RAPIDS is a suite of open-source libraries that bring GPU acceleration to data science pipelines. Users building cloud-based hyperparameter optimization experiments can take advantage of this acceleration throughout their workloads to build models faster, cheaper, and more easily on the cloud platform of their choice.
This repository provides example notebooks and "getting started" code samples to help you integrate RAPIDS with the hyperparameter optimization services from Azure ML, AWS Sagemaker, Google Cloud, and Databricks. The directory for each cloud contains a step-by-step guide to launch an example hyperparameter optimization job.
Each example job will use RAPIDS cuDF to load and preprocess 20 million rows of airline arrival and departure data and build a model to predict whether or not a flight will arrive on time. It demonstrates both cuML Random Forests and GPU-accelerated XGBoost modeling.

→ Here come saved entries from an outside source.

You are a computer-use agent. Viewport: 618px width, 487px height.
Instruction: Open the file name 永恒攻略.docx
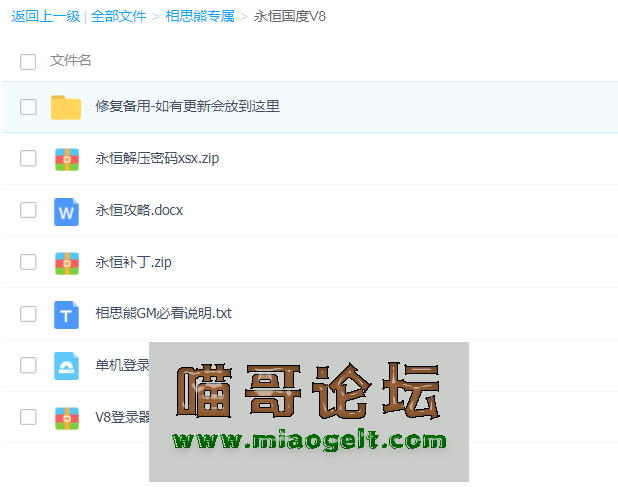click(x=139, y=211)
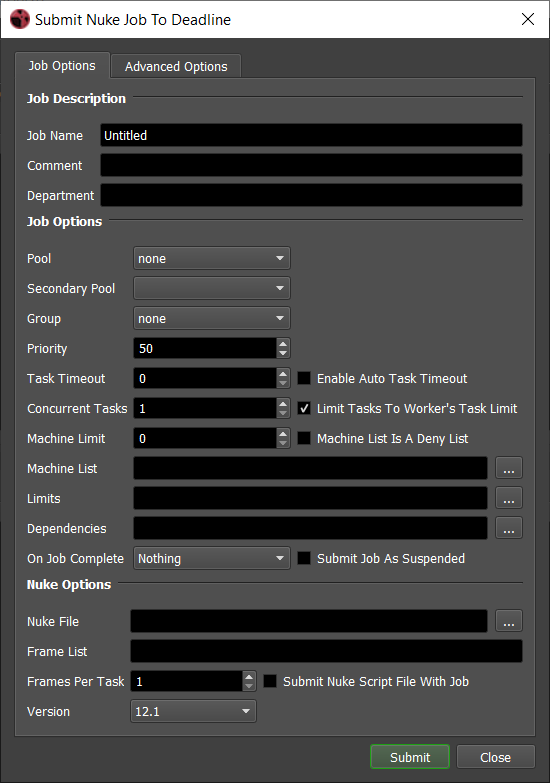Open the Secondary Pool dropdown
The image size is (550, 783).
[212, 288]

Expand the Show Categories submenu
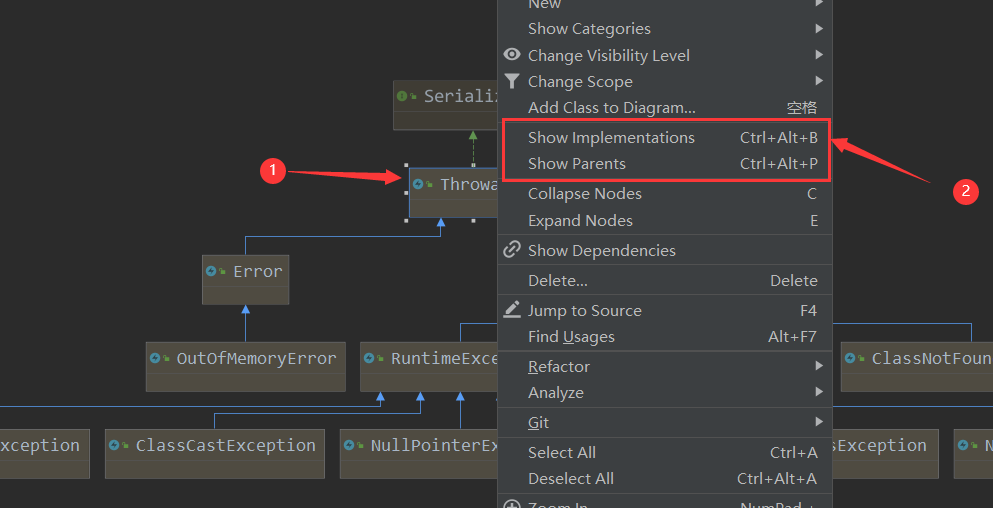tap(589, 29)
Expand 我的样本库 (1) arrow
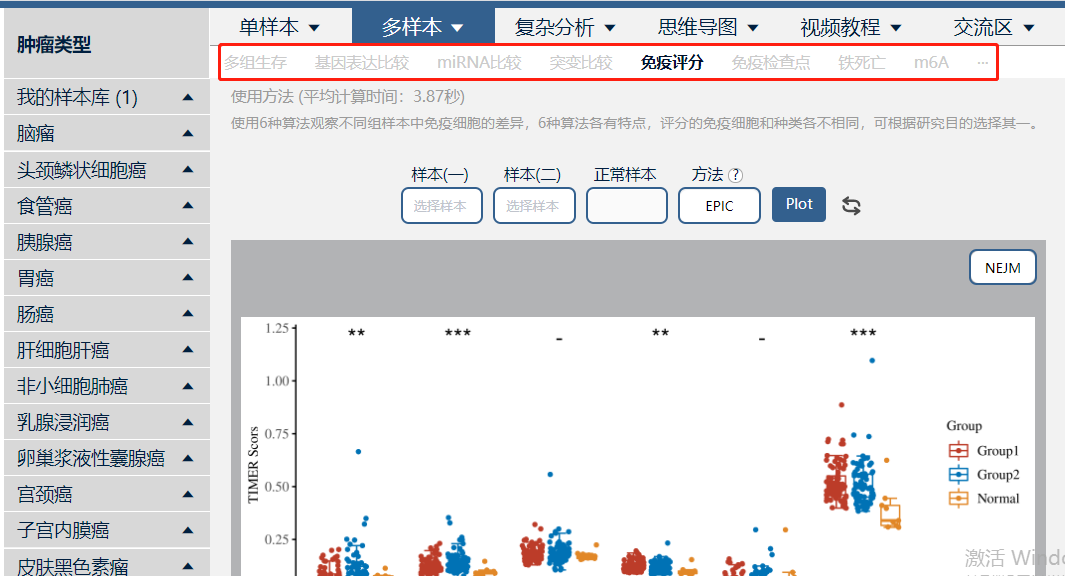This screenshot has width=1065, height=576. [x=188, y=97]
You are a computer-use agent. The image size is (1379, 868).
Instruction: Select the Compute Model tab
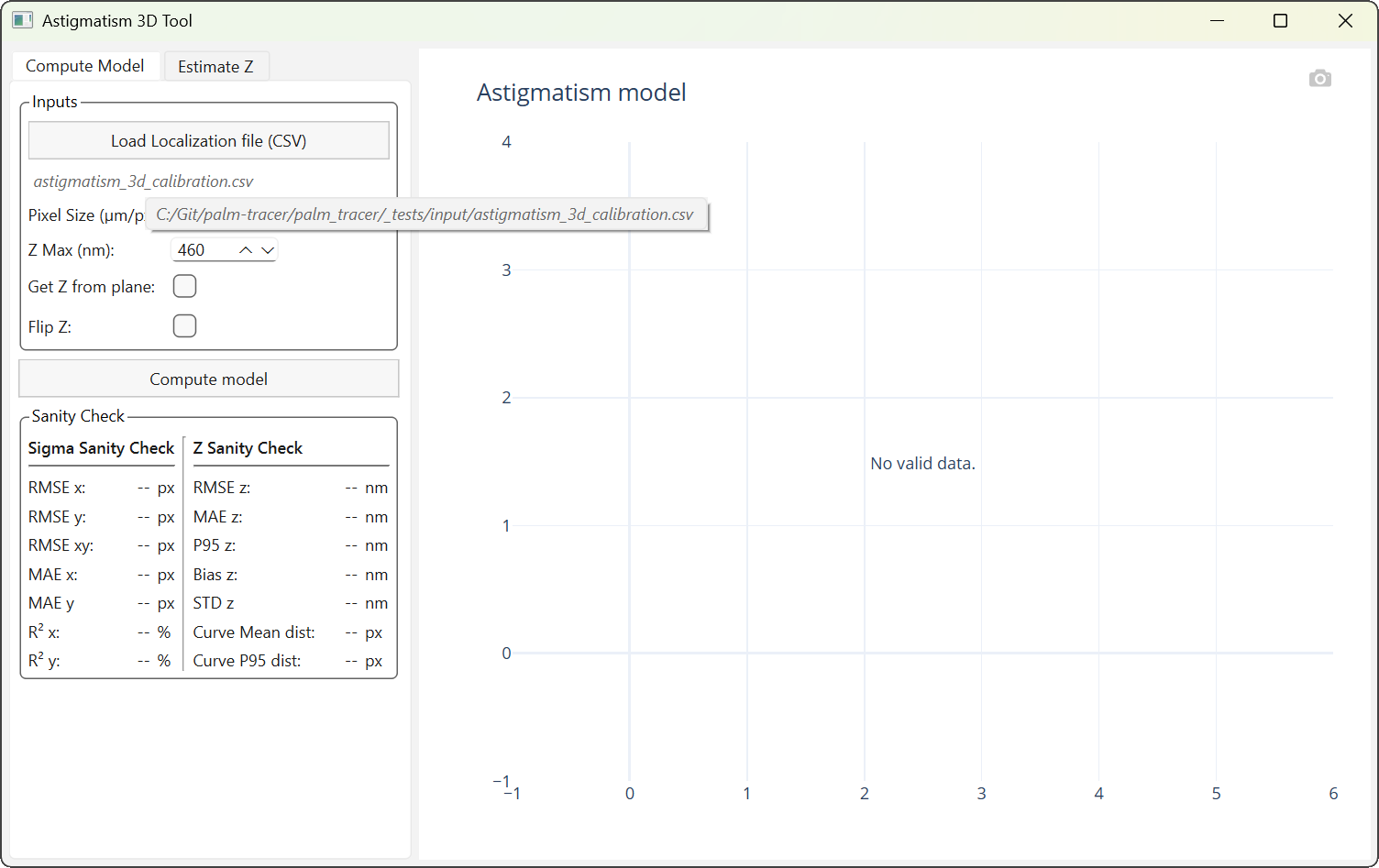pos(84,65)
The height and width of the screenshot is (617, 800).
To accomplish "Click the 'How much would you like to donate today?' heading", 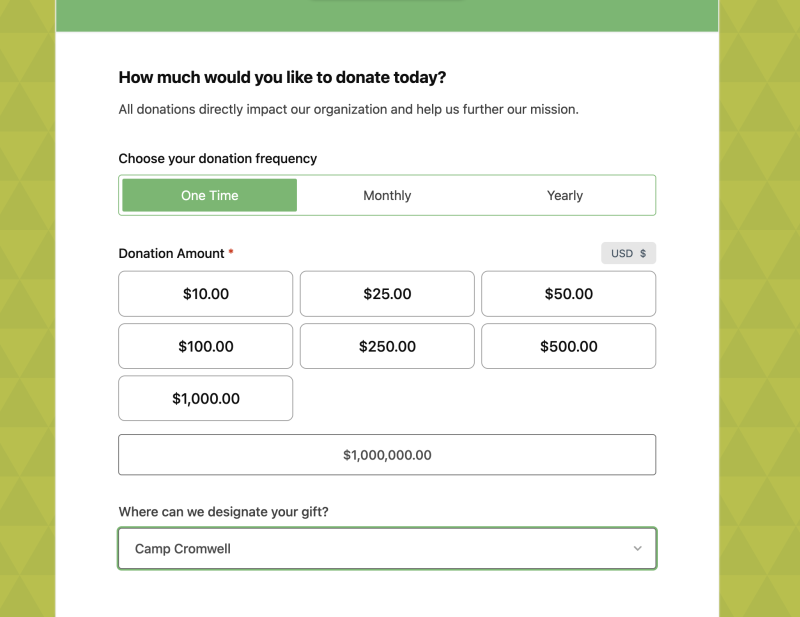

Amazon SageMaker Step-by-step.
From the root cloud-ml-examples directory:
docker build --tag cloud_examples_unified:latest --file ./common/docker/Dockerfile.training.unified ./
In addition to public cloud HPO options, the respository also includes "BYOC" sample notebooks that can be run on the public cloud or private infrastructure of your choice. These leverage Ray Tune or Dask-ML for distributed infrastructure, while demonstrating the same airline classifier HPO workload.